The REIT, like much of the industry, has seen deals fall apart because of the coronavirus. In late March, for example, the Wall Street Journal reported that a deal to sell the former New York Daily News headquarters for $815 million had reportedly fallen through after Deutsche Bank backed out of the CMBS financing.
Also, in its quarterly earnings report, released yesterday, SL Green revised its guidance for 2020, now projecting FFO per share of $6.60 to $7.10, from its prior guidance of $7.25 to $7.35. The REIT says that the ongoing global COVID-19 pandemic will have an impact on its business, and industry as a whole, going forward.
The news hasn’t been all bad for the company: Last month it entered into a 99-year ground lease of 126-132 Nassau Street, where a 98,412-square-foot office building stands. The firm had plans in the later deal to demolish the building to make way for a 215,000-square-foot building on the site.
Still, its prospects worry some analysts. BMO Capital Markets recently downgraded SL Green Realty to Market Perform with a $55 target.
Analyst John Kim said the following reasons went into its decision.

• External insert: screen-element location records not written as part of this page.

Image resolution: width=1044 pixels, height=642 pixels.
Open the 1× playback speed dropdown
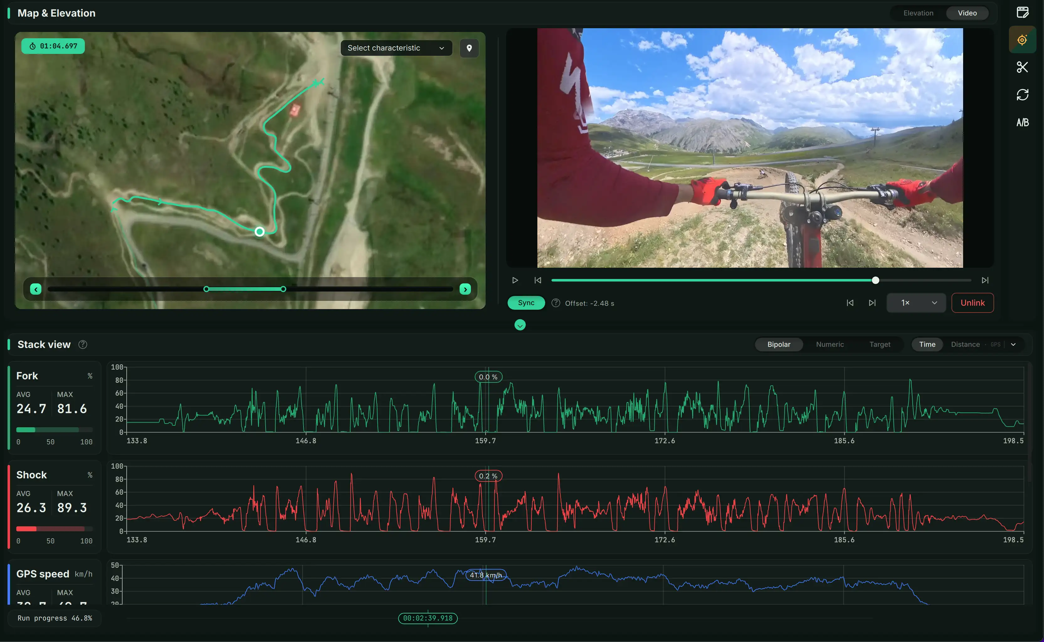click(916, 303)

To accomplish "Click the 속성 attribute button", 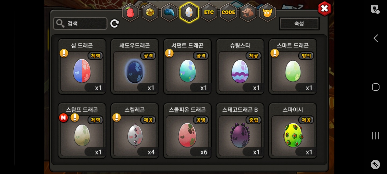I will coord(299,24).
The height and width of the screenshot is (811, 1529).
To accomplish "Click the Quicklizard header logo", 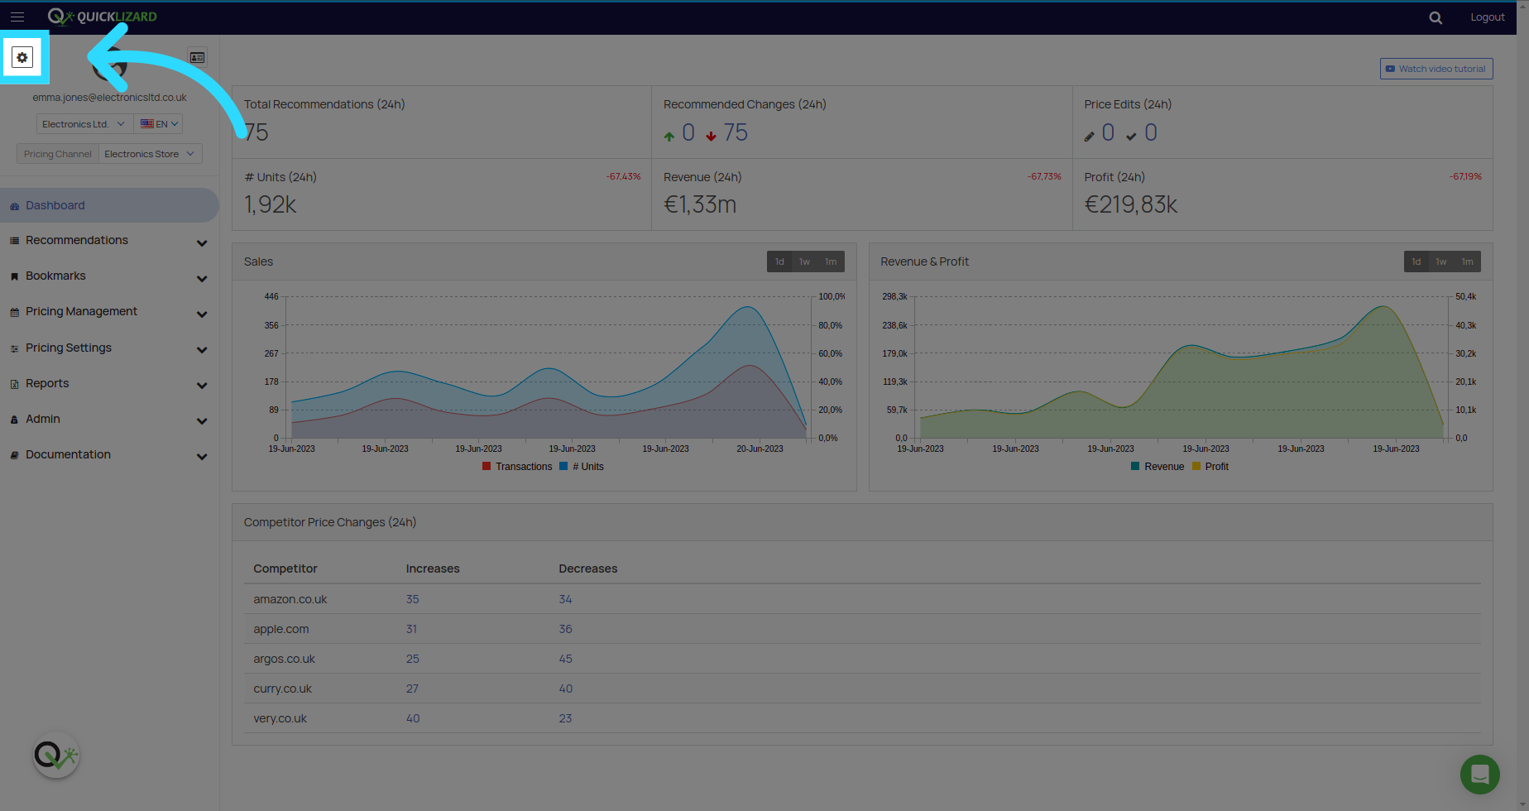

Buybacks Suspended. SLG suspended its share repurchase program as one of its major asset sales (Daily News Building, $815 million) fell apart due to the buyer being unable to get financing. Positively, SLG will retain the buyer’s $35 million deposit and subsequently closed on the sale of The Olivia last week for $447 million. With repurchases off the table, NAV and earnings growth will be dependent on development execution and navigating through an increasingly tougher NYC office market.
Developments in Holding Pattern. SLG has two of the highest-quality developments in New York (One Vanderbilt, One Madison) but due to the COVID-19 virus, construction has come to a halt – and likely so has leasing (and possibly JV capital). “We are conservatively pushing back development deliveries by a quarter and lowering yields by 50 basis points as a result. We also question the viability of SLG to achieve its underwriting at the One Vanderbilt Observatory (1.85-2.15 million annual visitors, $34-36 avg. net ticket price) given the virus.”

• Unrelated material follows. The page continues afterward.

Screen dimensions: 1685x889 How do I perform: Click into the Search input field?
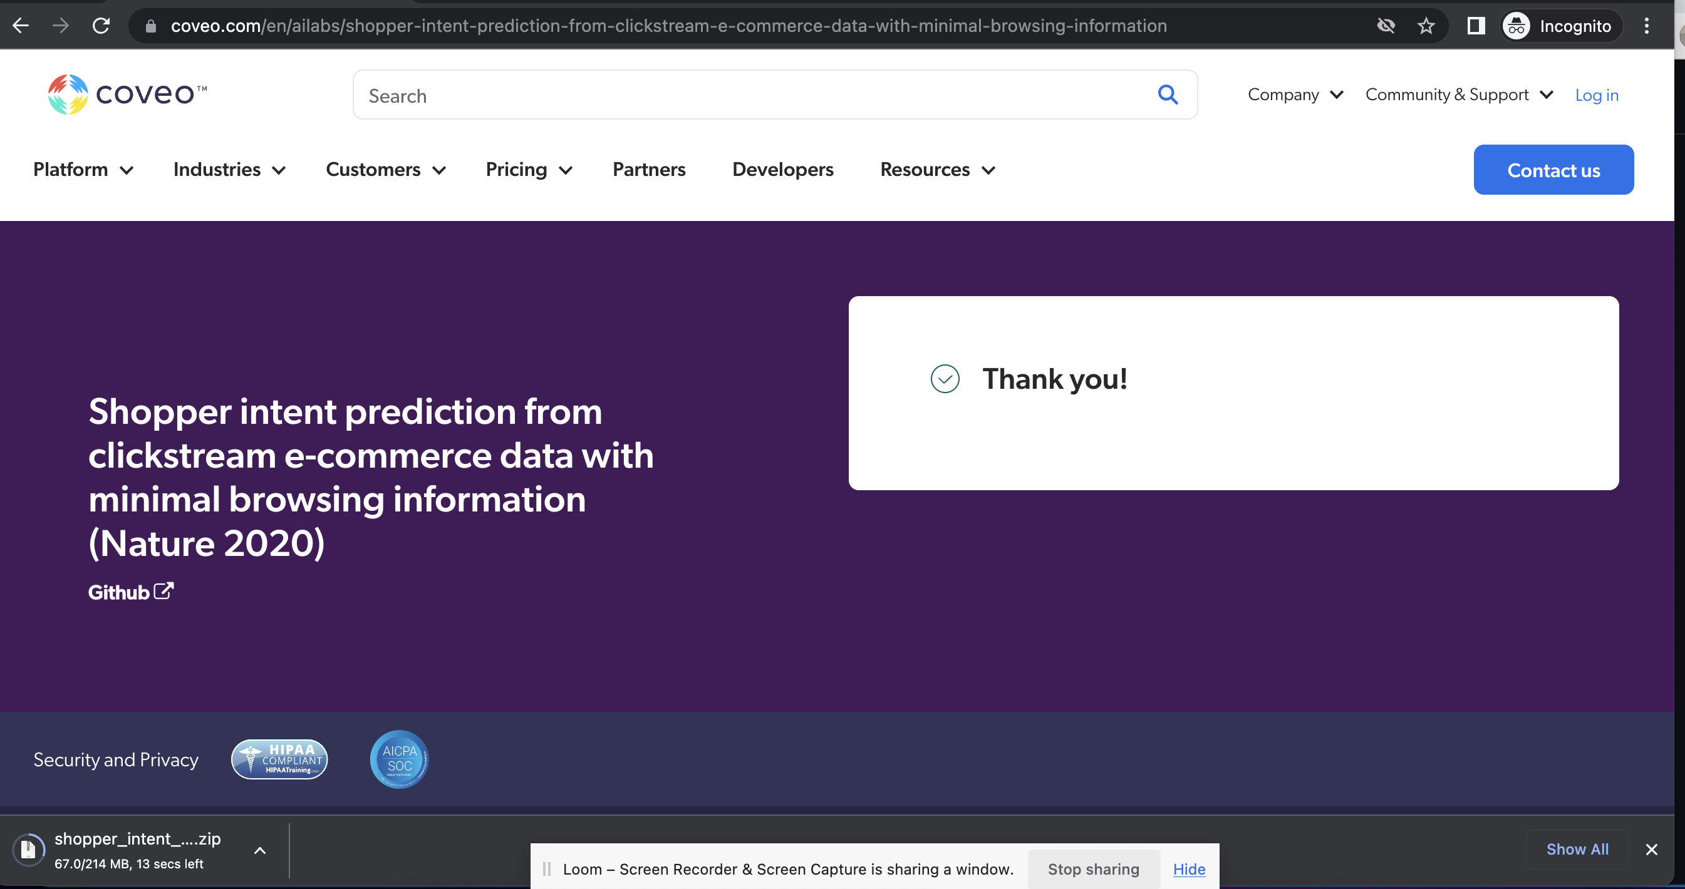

Capital Preservation Mode. SLG recently moved to a monthly dividend in order to preserve capital and to maximize liquidity. While the analyst views this as a prudent strategy in managing cash flows, it also opens the door for a potential dividend cut should immediate capital needs arise. “We arrive at a 2020E AFFO payout ratio of 93% based on our new estimates.”

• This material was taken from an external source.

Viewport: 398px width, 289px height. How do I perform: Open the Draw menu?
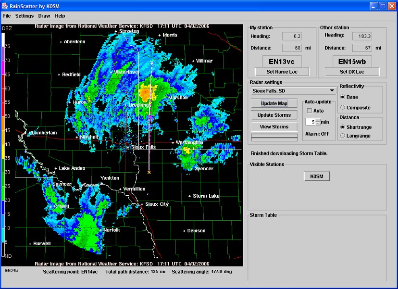44,16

Lowering Estimates. BMO is adjusting its 2020 FFO to $6.81 from $7.30 and 2021 to $6.86 from $7.51. Consensus is at $7.11 for 2020 and $7.07 for 2021, but will likely need to come down to account for COVID-19 impact. “Our assumptions include a 200 basis point occupancy decline in 2020 with a 150 basis point recovery in 2021, $150 million annual decline in DPE for 2020, and no additional acquisitions/dispositions for the remainder of the year.”